Over time, tracking competitor citations reveals the full "source landscape" for your category. You can identify which domains carry the most weight with AI models, where your competitors are investing in content and PR, and where gaps exist that you can fill with your own content. Combined with SOV tracking, citation analysis helps you prioritize which content investments will move the needle on visibility.

// Example: Analyze competitor citations from an async analysis
const analysis = await fetch(
  "https://sellm.io/api/v1/async-analysis/{analysisId}",
  { headers: { "Authorization": "Bearer YOUR_API_KEY" } }
).then(r => r.json());

// Build a map of competitor -> cited domains
const competitorCitations = {};
for (const result of analysis.data.results) {
  if (!result.mentioned) continue;
  for (const domain of result.citedDomains || []) {
    competitorCitations[domain] = (competitorCitations[domain] || 0) + 1;
  }
}

// Sort by frequency to find the most-cited domains
const ranked = Object.entries(competitorCitations)
  .sort((a, b) => b[1] - a[1]);
console.log("Most cited domains in your category:", ranked);

Pricing

Citation tracking is included in every sellm plan at no additional cost. Every analysis result — accessible through the LLM Mentions API — includes full citation data: citedUrls, citedDomains, and associated metadata. You don't pay extra for citation-level detail.

The cost of monitoring comes down to your prompt volume. Each prompt analysis costs less than 1 cent.

Start Tracking AI Citations Today

Get Started

Frequently Asked Questions

Which AI providers include citations in their responses?

Perplexity is the most citation-rich, including numbered source references in nearly every response. ChatGPT includes URLs in many responses, especially for factual or product-related queries. Claude, Gemini, and Grok cite sources less consistently but still include them in certain contexts. Sellm captures citation data from all providers whenever it's present. For providers that support real-time search, you can also monitor Google AI Overviews to track citation patterns in Google's AI-generated answers.

Do I need a paid plan to access citation data?

Yes, citation data (citedUrls and citedDomains) is included in every API response at no extra cost.

Can I see which sources are cited for my competitors?

Yes.
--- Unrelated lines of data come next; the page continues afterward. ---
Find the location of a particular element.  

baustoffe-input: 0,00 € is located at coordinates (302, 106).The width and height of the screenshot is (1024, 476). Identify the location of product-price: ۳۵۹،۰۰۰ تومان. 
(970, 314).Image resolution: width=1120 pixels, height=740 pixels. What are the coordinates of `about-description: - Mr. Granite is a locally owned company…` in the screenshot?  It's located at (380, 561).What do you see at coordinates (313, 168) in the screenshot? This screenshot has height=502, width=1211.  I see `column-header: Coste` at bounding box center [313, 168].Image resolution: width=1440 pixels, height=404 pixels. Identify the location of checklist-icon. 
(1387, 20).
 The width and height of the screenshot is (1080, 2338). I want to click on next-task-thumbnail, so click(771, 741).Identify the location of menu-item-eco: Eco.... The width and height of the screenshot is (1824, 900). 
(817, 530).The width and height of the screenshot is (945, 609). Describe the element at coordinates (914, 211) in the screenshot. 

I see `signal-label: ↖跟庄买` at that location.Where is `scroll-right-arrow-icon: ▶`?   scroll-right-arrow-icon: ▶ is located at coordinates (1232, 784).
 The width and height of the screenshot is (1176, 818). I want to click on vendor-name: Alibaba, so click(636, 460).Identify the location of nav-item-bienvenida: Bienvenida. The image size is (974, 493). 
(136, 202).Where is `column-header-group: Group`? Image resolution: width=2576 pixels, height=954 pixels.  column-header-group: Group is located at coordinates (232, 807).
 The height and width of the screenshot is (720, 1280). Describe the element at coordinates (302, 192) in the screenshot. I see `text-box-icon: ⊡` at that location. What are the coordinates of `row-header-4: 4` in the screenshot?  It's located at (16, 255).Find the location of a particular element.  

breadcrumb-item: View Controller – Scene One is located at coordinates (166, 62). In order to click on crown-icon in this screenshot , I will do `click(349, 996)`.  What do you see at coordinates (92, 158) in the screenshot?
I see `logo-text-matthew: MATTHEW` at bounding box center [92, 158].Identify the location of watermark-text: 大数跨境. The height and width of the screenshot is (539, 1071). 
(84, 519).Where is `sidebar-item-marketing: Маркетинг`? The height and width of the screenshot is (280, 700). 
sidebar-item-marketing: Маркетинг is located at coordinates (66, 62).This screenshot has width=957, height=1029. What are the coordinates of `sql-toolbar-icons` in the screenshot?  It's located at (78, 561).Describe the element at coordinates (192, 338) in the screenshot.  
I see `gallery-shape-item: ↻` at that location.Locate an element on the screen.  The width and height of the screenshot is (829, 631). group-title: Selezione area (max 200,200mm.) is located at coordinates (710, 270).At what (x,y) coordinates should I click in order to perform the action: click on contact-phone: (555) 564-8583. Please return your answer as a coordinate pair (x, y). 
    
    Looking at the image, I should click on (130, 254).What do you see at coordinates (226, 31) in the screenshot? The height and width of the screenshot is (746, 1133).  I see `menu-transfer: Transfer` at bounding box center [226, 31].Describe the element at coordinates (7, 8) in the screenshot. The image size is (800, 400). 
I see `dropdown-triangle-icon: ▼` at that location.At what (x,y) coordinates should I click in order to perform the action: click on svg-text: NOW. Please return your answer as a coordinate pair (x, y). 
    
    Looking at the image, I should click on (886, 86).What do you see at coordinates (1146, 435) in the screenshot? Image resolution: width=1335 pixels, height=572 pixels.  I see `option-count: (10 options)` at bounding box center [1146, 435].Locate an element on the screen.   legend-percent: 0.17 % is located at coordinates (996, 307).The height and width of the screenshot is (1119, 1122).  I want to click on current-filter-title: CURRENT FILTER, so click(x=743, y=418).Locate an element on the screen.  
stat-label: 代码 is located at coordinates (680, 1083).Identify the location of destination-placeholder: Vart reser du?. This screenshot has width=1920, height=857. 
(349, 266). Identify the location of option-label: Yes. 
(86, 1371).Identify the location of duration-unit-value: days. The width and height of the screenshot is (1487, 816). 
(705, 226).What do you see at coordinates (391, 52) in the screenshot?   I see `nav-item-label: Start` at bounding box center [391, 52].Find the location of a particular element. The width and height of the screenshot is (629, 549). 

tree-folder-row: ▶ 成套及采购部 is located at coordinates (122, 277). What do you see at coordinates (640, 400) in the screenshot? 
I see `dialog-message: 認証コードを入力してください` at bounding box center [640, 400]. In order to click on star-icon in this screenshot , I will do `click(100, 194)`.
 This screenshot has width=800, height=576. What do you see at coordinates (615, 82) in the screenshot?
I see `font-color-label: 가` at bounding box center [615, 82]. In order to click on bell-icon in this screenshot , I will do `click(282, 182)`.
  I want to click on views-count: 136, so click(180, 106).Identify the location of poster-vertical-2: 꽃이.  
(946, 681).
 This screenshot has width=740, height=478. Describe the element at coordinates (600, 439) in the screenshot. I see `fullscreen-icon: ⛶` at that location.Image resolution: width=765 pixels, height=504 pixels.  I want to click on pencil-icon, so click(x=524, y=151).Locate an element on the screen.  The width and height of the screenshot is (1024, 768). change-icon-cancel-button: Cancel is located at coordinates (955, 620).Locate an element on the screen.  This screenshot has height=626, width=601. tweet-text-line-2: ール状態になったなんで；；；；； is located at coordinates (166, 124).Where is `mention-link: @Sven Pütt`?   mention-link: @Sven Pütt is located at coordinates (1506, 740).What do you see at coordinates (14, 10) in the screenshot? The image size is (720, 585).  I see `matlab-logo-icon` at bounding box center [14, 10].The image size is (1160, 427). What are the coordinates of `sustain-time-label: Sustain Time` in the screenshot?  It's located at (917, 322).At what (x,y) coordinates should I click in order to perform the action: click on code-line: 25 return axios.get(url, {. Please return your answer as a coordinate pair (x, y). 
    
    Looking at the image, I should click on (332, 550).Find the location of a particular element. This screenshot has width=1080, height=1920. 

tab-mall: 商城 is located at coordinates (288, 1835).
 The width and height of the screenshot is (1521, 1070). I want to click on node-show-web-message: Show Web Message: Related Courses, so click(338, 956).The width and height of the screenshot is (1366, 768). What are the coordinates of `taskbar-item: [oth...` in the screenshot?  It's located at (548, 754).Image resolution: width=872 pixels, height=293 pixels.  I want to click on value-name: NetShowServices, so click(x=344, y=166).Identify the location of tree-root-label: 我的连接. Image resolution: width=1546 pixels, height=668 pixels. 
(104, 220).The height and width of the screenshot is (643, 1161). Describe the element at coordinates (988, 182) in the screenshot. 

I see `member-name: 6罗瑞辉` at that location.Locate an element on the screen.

When you configure competitors in your sellm project, analysis results include citation data for all brand mentions in the response, not just your own brand. This lets you see which sources AI models reference when recommending competitors, giving you a roadmap for improving your own visibility.

How often should I check citation data?

Citation patterns tend to shift gradually as AI models are updated and new content gets indexed. Weekly monitoring is sufficient for most brands. The sellm API makes it easy to pull citation data after each scheduled run and compare it against previous weeks to spot trends.

What's the difference between citedUrls and citedDomains?

citedUrls contains the specific page URLs that were referenced, including the full path, label text, and position in the response. citedDomains is a deduplicated list of just the root domains from those URLs. Use citedUrls for page-level analysis and citedDomains for domain-level authority analysis.